At the most basic level, the query optimizer analyzes all the queries that don't specify an explicit index to use (anything
that doesn't start with from index ...
is fair game for the query optimizer). The query optimizer will attempt to
find an index that can answer the query being asked, but if it fails to find any appropriate indexes, it will go ahead and
create a new one.
One very important aspect is that the query optimizer isn't going to create an index blindly. Instead of only considering the current query when it's time to create a new index, the query optimizer is also going to weigh the history of the queries that were made against the database.
In other words, the logic that guides the query analyzer looks something like this:
- Is there an index that can match this query? If so, use that.
- If there's no such index, we need to create one.
- Let's take a look at all the queries that were made against the same collection as the one that's now being queried and see what would be the optimal index to answer all of these queries, including the new query.
- We need to create this new optimal index and wait for it to complete indexing.
- We should retire all the automatic indexes that have been created so far that are now covered by the new index.
The idea here is that RavenDB uses your queries as a learning opportunity to figure out more about the operational environment, and the query optimizer is able to use that knowledge when it needs to create a new index.
Over time, this means that we'll generate the optimal set of indexes to answer any query that doesn't use an explicit index. Furthermore, it means that operational changes, such as deploying a new version of your application with slightly different queries, will be met with equanimity by RavenDB. The query optimizer will recognize the new queries and figure out if they can use the existing indexes. If they can't, the optimizer will create a new index for them. All existing queries will continue to use the existing indexes until the new indexes are ready. Then they'll switch.
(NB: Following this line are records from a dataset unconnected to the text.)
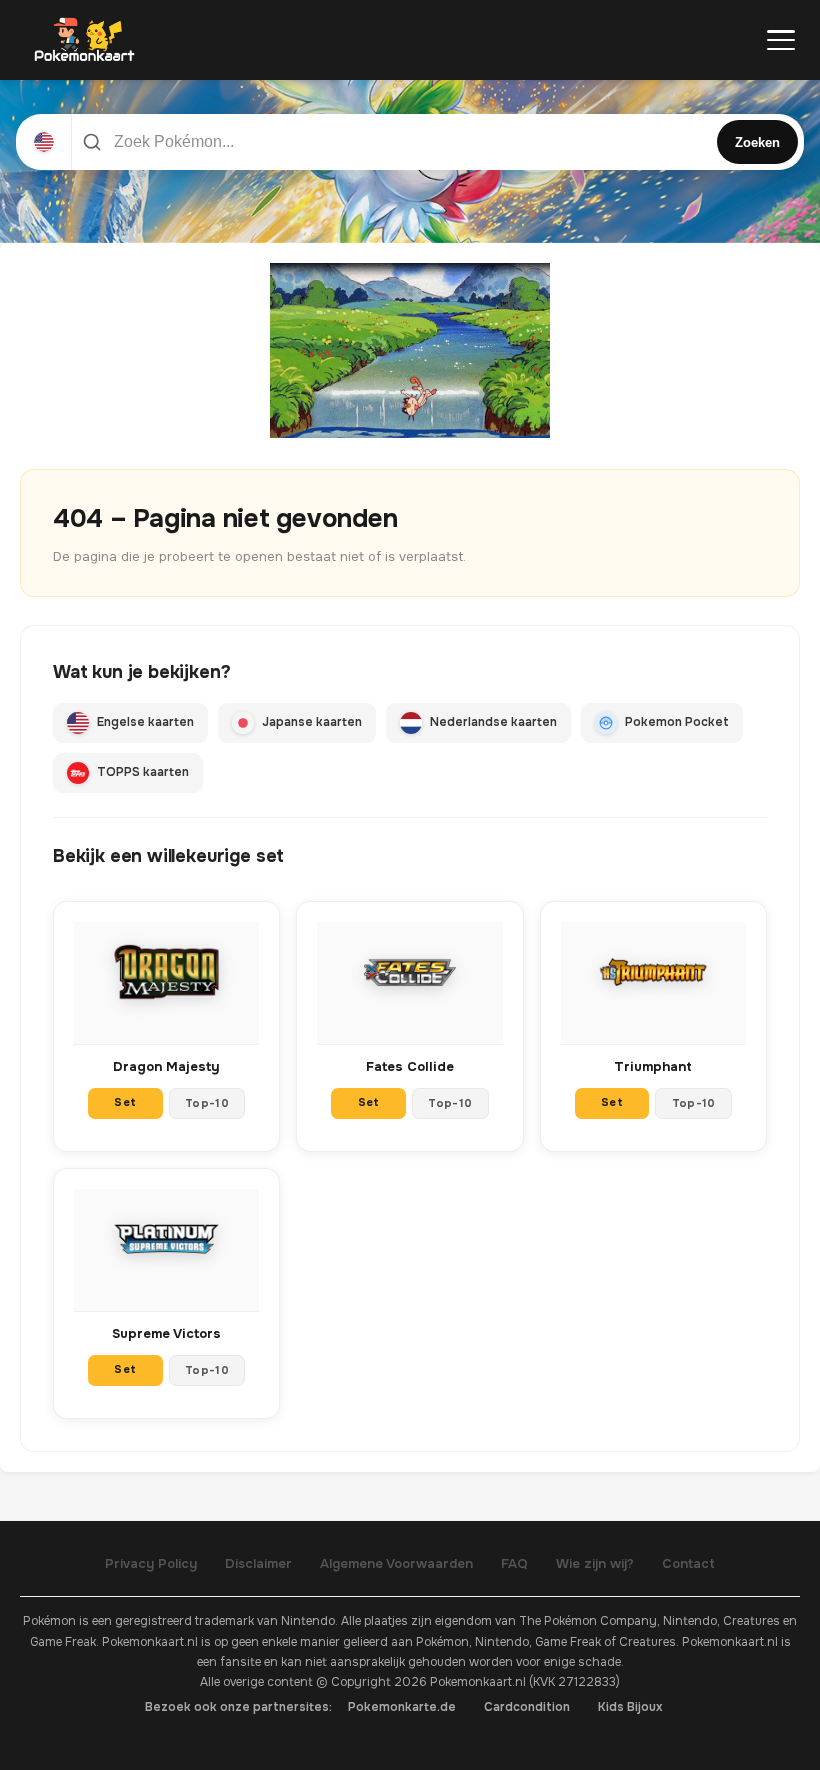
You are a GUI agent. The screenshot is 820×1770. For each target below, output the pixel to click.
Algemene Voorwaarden (396, 1563)
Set (125, 1102)
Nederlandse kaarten (493, 722)
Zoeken (757, 142)
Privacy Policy (151, 1563)
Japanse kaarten (312, 722)
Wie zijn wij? (595, 1563)
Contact (688, 1563)
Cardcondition (527, 1707)
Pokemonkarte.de (402, 1707)
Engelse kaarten (145, 722)
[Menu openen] (781, 40)
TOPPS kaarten (143, 772)
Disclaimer (258, 1563)
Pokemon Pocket (677, 722)
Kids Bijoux (630, 1707)
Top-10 (207, 1103)
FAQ (514, 1563)
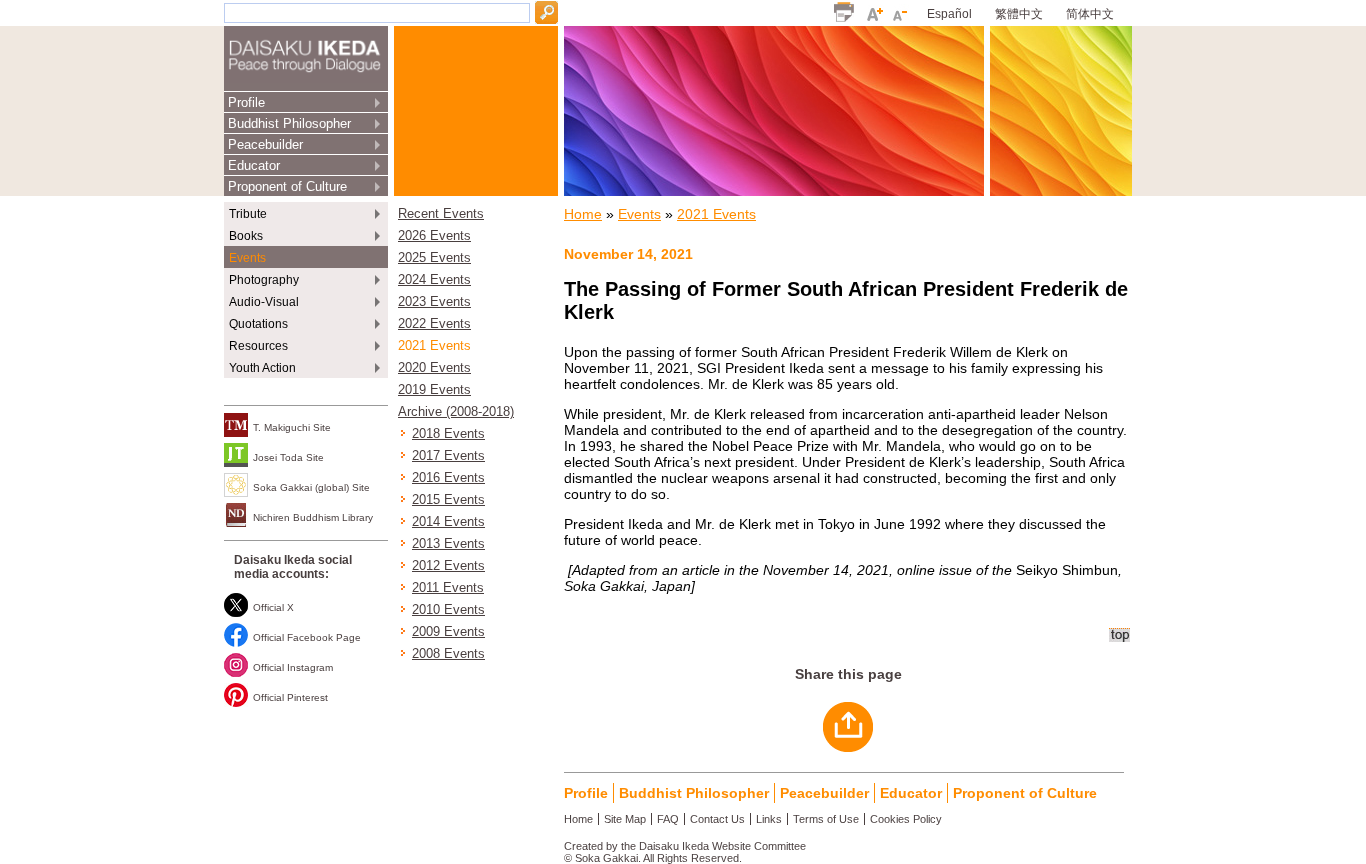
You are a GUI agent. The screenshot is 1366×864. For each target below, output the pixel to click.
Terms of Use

All of this will be done for you, without anyone needing to tell RavenDB what needs to be done or babysit it. The fact that index modifications are cluster-wide also means that all the nodes in the cluster will be able to benefit from this knowledge.
Importing and exporting indexes
RavenDB's ability to learn as it goes is valuable, but even so, you don't always want to do that kind of operation directly in production. If you have a large amount of data, you don't want to wait until you already deployed your application to production for RavenDB to start learning about the kind of queries that it's going to generate. During the learning process, there might be several paths taken that you want to skip.
You can run your application in a test environment, running a set of load tests and making the application issue all its queries to your test RavenDB instance. That instance will apply the same logic and create the optimal set of indexes to answer the kind of queries it saw.
You can now export that knowledge from the test machine and import it into the production cluster. The new indexes will be built, and by the time you're ready to actually deploy your application to production, all the work has already been done and the indexes are ready for the new queries in the updated version of your application.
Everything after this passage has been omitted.